Outside of the unions themselves, and other staff led groups like NHS Workers Say No, Keep Our NHS Public has been one of the most visible campaigning organisations on the picket lines and we will continue to show our support.
We’ll stand with the Junior Doctors if they’re forced to strike again.
We’ll be with RCN nurses who are striking for 48 hours from 8pm 30 April through to 8pm 2 May.
We’ll be joining the picket at South London’s Maudsley Hospital when GMB cleaning and catering staff employed by ISS strike on 23 and 24 April.
And we’ll be supporting Unite the Union ambulance workers on 2nd May in South Central, South East Coast and West Midlands ambulance trusts, Christies NHS Foundation Trust, Christies Pathology Partnership, East Lancashire Hospitals NHS Trust and Sandwell and West Birmingham NHS Trust and London’s Guys and St Thomas’ NHS Trust and Yorkshire Ambulance Service NHS Trust!
We continue to encourage all of our large, passionate community of supporters, members, activists, and all those who care about saving the NHS, to get out onto their picket line and let the NHS staff know we support them.
And the reason why is very simple:
It is impossible to deliver a first class service with exhausted, burnt-out, and demoralised staff, who are understandably looking to less stressful professions to make more money. When some are choosing heating over food, who can blame them?
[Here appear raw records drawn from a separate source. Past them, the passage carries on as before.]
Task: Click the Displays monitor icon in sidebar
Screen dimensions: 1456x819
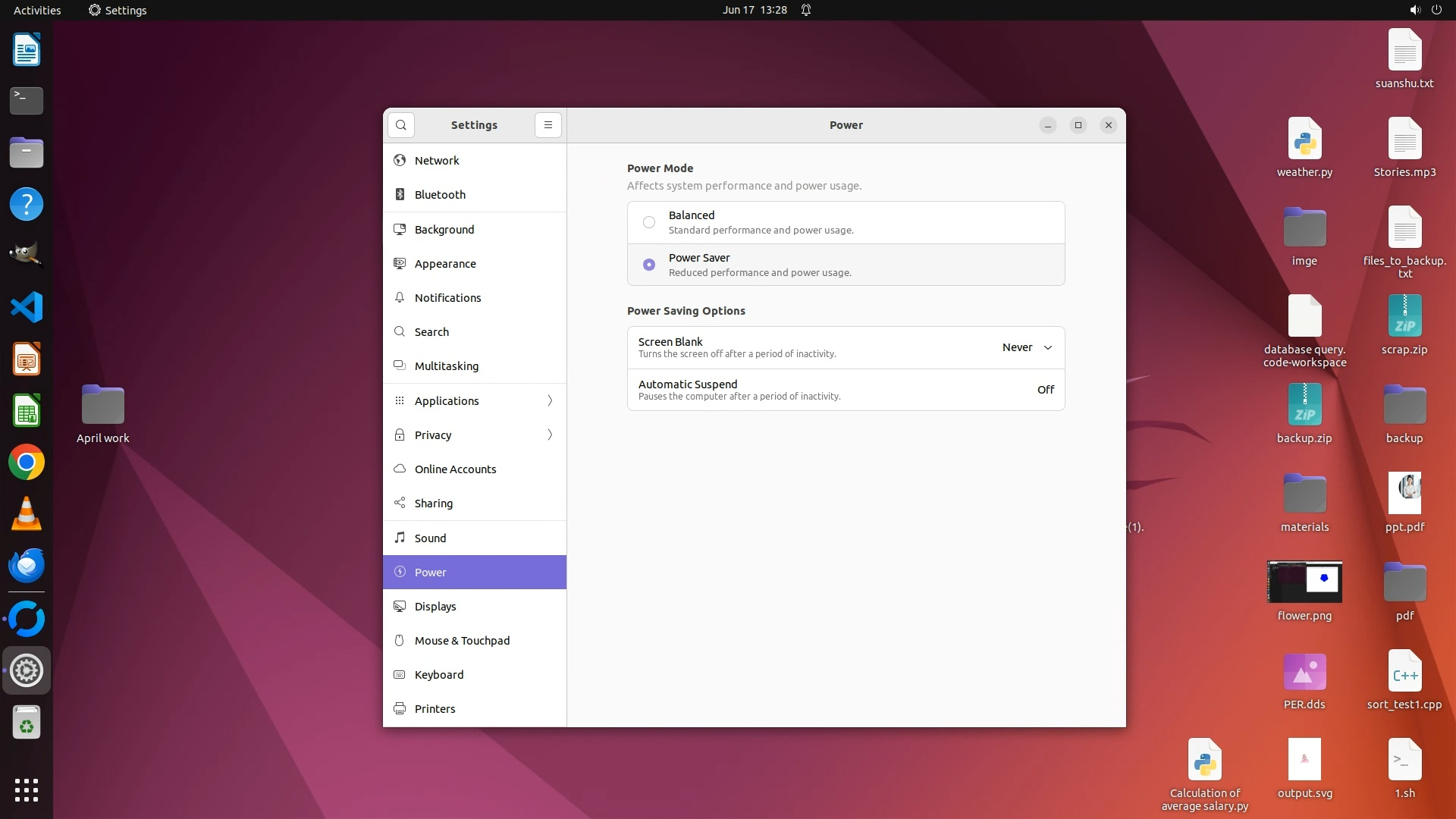Action: pos(400,607)
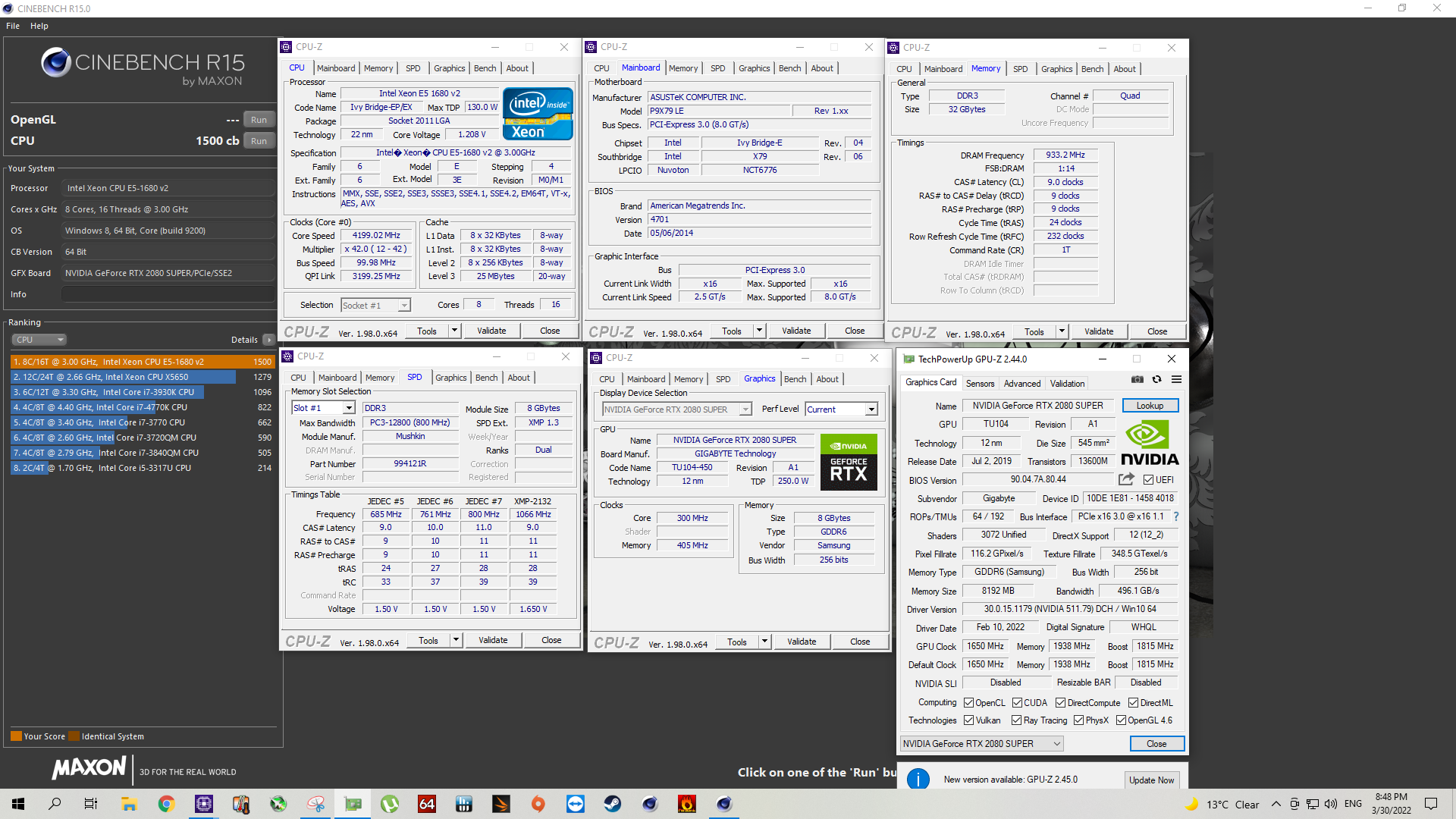The image size is (1456, 819).
Task: Switch to the Sensors tab in GPU-Z
Action: pyautogui.click(x=980, y=384)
It’s no wonder that wards are understaffed, and staff over-worked.
To those who say ‘where will the money come from?’, don’t forget the billions wasted during Covid and billions more now being diverted from NHS funding to private sector hospitals instead of building the NHS. While the Government trumpets its spending on the NHS as reaching record highs, the truth is that,
The fact is, in real terms the NHS faces an unsustainable year on year deficit at present rates of investment.
As recently as 2017, the NHS was still considered the best health care service in the world. This isn’t so long ago. However much it tries, the Government simply cannot make a good argument as to why this decline has happened on their watch. It is hard not to think that this undermining and breaking up of the NHS is intentional.
So, we’re clear: stand with all NHS workers, call out the Government for its treatment of our NHS, and join us to help restore a world class health care service once more for future generations.